Chocolate buttermilk cake crowned with chocolate pecan fudge icing makes this one legendary Texas sweet. Use dutched processed cocoa (like Droste) for a moist, flavorful cake.
2 cups all purpose flour, sifted (260 gm)
2 cups sugar (200 gm)
1 teaspoon baking soda (7 gm)
1/2 teaspoon cinnamon (1 gm)
4 tablespoons cocoa (24 gm) (ie: Droste or Rodelle dutch processed)
2 sticks salted butter (226 gm)
1 cup water (240 ml)
1/2 cup buttermilk (120 ml)
2 large eggs, lightly beaten
1 teaspoon vanilla (5 ml)
1 stick salted butter (113 gm)
6 tablespoons milk (90 ml)
4 tablespoons cocoa, sifted (24 gm)
3 1/2 cups powdered sugar, sifted (16 oz/240 gm)

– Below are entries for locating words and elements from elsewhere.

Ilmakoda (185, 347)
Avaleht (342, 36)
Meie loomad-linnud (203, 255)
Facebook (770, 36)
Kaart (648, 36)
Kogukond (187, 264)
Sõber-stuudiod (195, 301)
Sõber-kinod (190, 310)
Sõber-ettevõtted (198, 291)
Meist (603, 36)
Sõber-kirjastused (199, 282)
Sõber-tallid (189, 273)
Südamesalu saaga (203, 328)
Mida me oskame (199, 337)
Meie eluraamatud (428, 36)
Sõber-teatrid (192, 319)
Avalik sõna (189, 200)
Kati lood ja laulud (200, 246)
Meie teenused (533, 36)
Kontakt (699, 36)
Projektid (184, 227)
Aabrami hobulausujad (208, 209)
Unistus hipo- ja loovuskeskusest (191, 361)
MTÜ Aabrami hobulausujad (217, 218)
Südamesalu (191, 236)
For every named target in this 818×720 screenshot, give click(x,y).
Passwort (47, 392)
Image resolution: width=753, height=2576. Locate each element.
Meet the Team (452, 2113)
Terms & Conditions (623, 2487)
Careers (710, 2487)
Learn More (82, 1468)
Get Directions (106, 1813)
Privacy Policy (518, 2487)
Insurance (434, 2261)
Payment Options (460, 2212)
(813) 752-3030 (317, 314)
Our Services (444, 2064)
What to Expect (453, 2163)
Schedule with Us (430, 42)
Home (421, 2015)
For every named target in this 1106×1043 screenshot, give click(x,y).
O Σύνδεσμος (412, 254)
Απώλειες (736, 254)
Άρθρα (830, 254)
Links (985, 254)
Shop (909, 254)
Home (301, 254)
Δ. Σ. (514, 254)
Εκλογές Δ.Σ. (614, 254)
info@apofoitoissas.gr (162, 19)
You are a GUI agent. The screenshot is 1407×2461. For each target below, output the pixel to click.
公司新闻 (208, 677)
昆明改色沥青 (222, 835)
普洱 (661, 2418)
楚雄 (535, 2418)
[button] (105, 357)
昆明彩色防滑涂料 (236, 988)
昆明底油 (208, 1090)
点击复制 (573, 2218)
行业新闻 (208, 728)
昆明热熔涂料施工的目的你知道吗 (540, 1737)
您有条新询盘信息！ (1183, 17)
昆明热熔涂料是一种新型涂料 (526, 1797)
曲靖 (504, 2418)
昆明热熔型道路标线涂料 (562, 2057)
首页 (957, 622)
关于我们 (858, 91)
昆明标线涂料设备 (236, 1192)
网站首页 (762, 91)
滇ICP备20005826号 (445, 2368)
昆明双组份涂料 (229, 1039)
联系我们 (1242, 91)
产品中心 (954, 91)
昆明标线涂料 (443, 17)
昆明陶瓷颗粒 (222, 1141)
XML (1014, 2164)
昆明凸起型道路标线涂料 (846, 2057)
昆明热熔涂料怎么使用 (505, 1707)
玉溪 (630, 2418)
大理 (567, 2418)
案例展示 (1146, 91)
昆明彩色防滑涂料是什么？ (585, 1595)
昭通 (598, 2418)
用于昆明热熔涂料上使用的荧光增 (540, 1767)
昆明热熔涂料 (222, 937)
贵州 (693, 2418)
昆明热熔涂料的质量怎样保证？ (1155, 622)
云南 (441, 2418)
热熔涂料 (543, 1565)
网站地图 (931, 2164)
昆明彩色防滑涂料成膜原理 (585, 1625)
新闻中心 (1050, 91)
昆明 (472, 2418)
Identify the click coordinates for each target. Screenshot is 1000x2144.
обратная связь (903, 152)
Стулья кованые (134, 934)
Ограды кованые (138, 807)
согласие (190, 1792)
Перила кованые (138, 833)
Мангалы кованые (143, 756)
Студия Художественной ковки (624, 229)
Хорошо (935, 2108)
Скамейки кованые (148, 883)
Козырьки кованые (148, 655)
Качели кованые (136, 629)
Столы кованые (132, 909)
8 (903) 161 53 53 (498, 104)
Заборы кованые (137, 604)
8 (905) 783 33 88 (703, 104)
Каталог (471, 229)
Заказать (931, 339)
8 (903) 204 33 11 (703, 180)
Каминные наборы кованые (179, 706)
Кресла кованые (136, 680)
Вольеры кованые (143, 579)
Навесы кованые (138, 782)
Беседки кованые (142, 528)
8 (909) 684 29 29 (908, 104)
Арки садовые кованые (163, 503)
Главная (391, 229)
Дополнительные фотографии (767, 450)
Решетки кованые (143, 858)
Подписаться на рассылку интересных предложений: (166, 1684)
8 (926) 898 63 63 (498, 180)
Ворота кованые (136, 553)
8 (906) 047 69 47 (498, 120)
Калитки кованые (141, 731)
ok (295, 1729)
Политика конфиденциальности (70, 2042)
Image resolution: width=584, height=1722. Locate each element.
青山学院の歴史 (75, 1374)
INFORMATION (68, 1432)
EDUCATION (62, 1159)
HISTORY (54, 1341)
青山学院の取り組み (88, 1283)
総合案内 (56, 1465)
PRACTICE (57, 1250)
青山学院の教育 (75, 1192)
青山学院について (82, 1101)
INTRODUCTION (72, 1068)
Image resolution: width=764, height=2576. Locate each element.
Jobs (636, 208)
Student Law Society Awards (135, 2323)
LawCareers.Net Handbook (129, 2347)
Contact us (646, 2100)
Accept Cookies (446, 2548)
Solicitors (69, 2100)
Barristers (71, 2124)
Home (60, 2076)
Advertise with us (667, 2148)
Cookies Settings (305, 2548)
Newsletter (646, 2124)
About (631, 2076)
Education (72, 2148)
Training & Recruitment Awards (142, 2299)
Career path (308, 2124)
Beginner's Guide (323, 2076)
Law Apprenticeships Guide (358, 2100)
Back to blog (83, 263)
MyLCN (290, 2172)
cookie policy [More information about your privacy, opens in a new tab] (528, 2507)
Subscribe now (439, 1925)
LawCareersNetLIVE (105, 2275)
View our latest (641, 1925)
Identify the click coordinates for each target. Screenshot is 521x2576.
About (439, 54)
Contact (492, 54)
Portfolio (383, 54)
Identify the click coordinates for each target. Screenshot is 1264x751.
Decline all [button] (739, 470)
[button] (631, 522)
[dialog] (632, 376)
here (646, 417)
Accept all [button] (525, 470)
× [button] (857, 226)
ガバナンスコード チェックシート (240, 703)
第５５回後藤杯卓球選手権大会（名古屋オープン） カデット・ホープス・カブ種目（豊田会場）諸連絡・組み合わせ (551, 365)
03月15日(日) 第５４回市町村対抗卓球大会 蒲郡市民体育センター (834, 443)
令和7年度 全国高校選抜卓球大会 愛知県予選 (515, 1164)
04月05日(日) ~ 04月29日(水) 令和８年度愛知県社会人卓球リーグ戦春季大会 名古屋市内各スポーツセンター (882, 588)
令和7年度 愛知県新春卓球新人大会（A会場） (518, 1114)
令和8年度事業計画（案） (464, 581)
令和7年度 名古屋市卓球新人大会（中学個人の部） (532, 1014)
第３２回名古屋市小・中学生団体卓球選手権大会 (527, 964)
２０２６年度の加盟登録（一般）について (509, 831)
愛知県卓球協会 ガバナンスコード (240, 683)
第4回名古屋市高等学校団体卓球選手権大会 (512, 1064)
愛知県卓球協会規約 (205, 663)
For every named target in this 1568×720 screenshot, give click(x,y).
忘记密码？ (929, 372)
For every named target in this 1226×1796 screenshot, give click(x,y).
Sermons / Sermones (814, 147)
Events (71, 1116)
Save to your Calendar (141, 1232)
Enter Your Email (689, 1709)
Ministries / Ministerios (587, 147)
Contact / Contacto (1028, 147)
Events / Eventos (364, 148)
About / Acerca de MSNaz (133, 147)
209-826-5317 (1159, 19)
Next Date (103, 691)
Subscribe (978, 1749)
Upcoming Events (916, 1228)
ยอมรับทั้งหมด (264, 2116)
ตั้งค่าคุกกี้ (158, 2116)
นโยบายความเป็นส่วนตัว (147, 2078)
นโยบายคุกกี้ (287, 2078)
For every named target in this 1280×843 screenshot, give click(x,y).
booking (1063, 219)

1 1/2 cups pecans, toasted and coarsely chopped (240 gm)
Preheat oven to 375 F and grease a 9 x 13 brownie pan or 9 inch spring form pan. In a large bowl, stir together flour, cocoa, sugar, baking soda and cinnamon. Set aside. On stovetop or in microwave, melt butter with water. Add to dry ingredients and mix well. Blend in buttermilk, vanilla and eggs. Pour into pan and bake: 30-35 minutes for brownie pan and 45 minutes for round springform pan.
Five minutes before cake is ready, prepare frosting: In a medium saucepan or microwave safe bowl, heat together butter, milk and cocoa. Stir in remaining ingredients. Pour evenly all over warm cake. Using a rubber spatula, quickly smooth top before frosting hardens.
When cool, wrap tightly with plastic wrap. Lasts at room temperature up to 5 days.
Family recipe lovingly rewritten from my grandmother Muzzy’s original Texas Pecan Sheet Cake.